Sound is a form of energy which is emitted by a vibrating source and transmitted through a material medium producing in us the sensation of hearing.

 

The waves that carry sound energy are called sound waves.

 

NOTE

 

Some interesting consequences of the role of medium are as follows.

1. Due to the absence of atmosphere (i.e., a material medium), two astronauts cannot talk to each other on the Moon as they do on the Earth.

2. For similar reason, one cannot hear a bomb explosion on the а Moon as it has is no atmosphere.

3. We can be heard in an adjoining room even when we are talking in another room with doors tightly shut. This is due to the reason that even though the doors of the rooms are shut, these are connected to each other through air, walls and the material of shut doors, i.e., a material medium is there to carry sound from one room to the other.

 

PRODUCTION OF COMPRESSIONS AND RAREFACTIONS NEAR A SOURCE OF SOUND

 

As said earlier, a source of sound puts the particles of the medium into vibratory motion. Though the medium does not bodily move from the source to the listener, there occur changes in its density and pressure sound propagates through it. Air is the most common medium through which sound travels and it does so the help of intervening layers of air. Let us consider a vibrating tuning fork as a source of sound and confine our attention to its right hand prong only.

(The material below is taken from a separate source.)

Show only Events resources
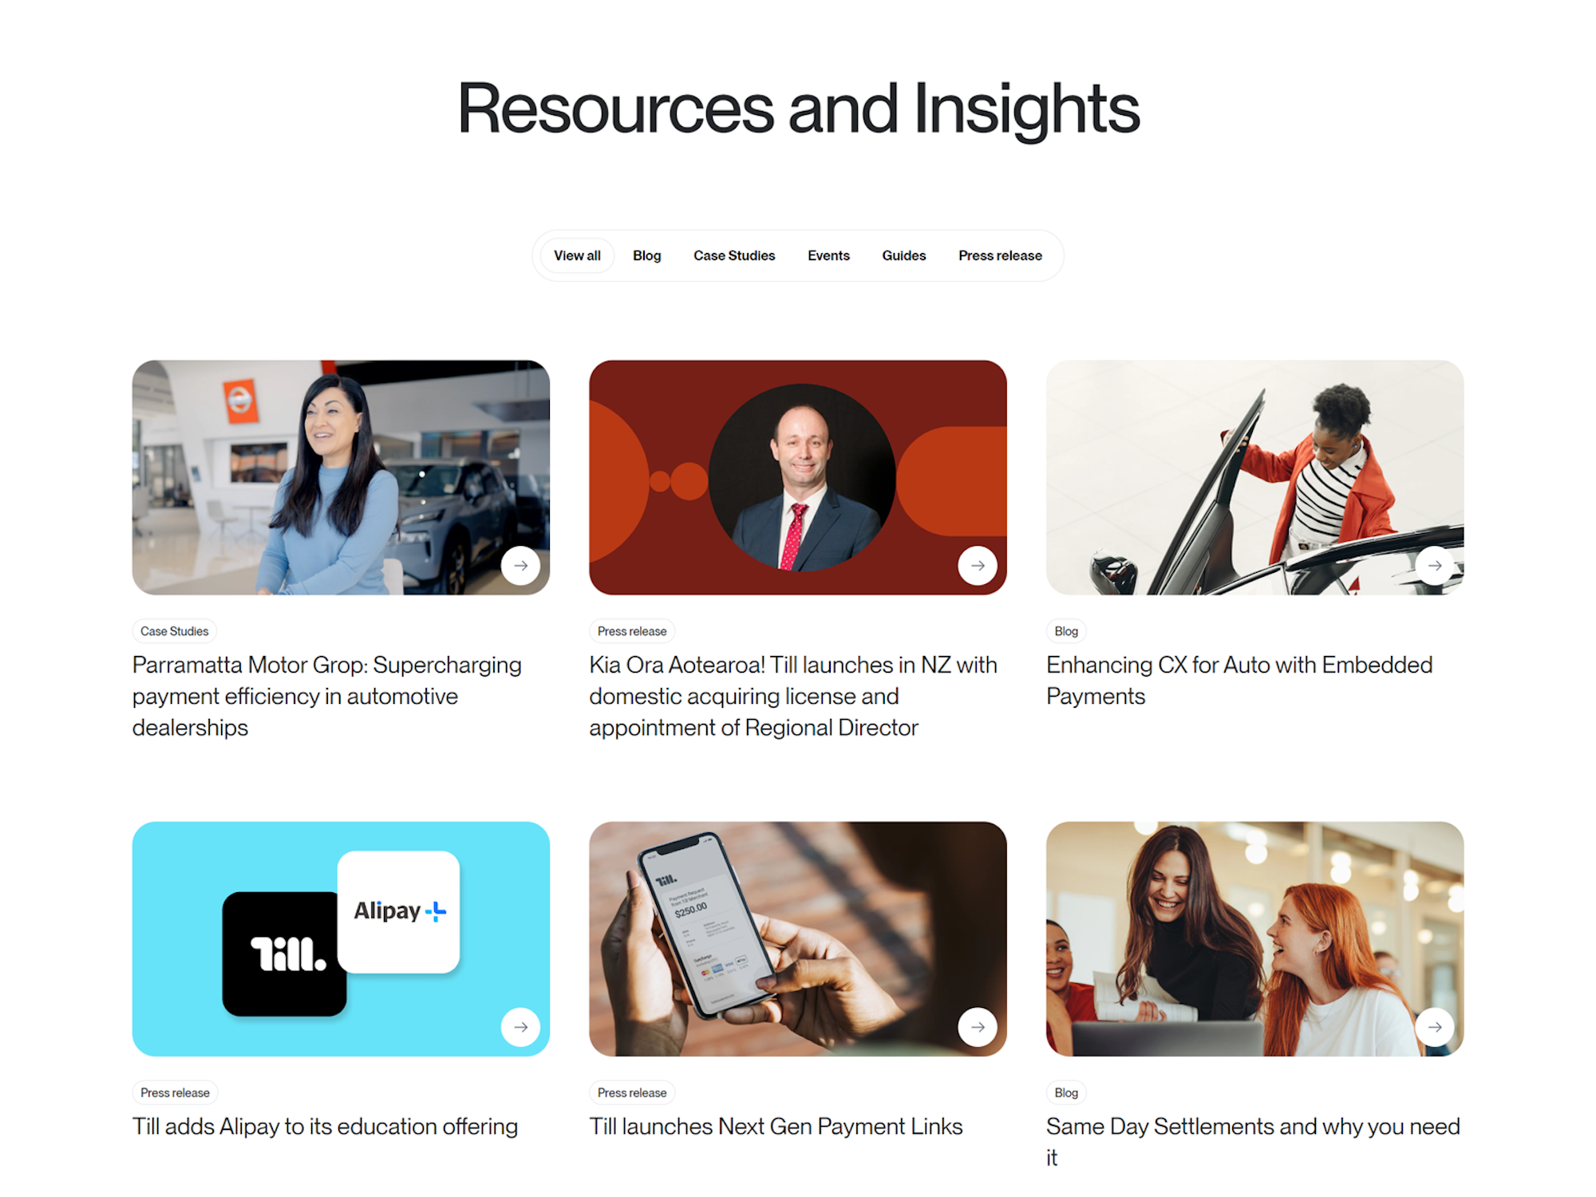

(i) When the right hand prong moves from left extreme (L) towards the right extreme (R), it compresses the layer of air in front of it. As a result of this, the pressure (as well as density) of this layer increases. This layer (or regions of compressed air is called a compression. Now, this compression compresses the layers next to it and thus a pulse of compression travels towards right as shown in Fig. 6.4 (a).

 

(ii) When the prong moves from its right extreme (R) to the left extreme (L), the air in front of the prong expands (i.e., gets rarefied). As a result of this, pressure (as well as density) of this layer decreases. This region of rarefied air is called a rarefaction. It follows the earlier compression, which by that time has moved forward as shown in Fig. 6.4 (b). Thus, in one complete vibration of the prong (i.e., from L to R and back from R to L), one compression and one rarefaction are formed.

 

(iii) As long as the prong continues to vibrate, compressions and rarefactions are sent out in regular succession. These compressions and rarefactions travelling towards right and alternating with each other, constitute a sound wave as shown in Fig. 6.4 (c).

 

(iv) The left hand prong sends sound wave towards the left in a similar way in the form of compressions and rarefactions.

 

(v) A compression is formed due to an increase in pressure and consequently an increase in density of the medium. Conversely, a rarefaction is formed due to a decrease in pressure and consequently a decrease in density. We know that a sound wave propagates as a series of compressions and rarefactions. Thus, a sound wave can be considered as propagation of pressure or density variations in the medium.  

 

SOUND WAVES ARE LONGITUDINAL WAVES

 

In order to understand the nature of longitudinal waves, let us take a slinky AB (a slinky is a toy in the form of a long flexible spring which can be very easily extended or compressed) and arrange it in the horizontal position with its end B fixed. Initially, when the slinky is neither compressed nor stretched, there is a fixed distance between its loops.

 

(i) When the free end A of the slinky is pushed forward slightly, a few loops near it are compressed. This region where the loops of the slinky are closer to each other than the normal distance is called a compression. The compression (C) so formed travels along the slinky till it reaches B.

 

(ii) If the free end of slinky is pulled outwards, a few loops near it are pulled away from each other. This region where the loops of the slinky are farther apart than the normal distance is called a rarefaction. The rarefaction (R) so formed also travels along the slinky and follows the compression produced earlier.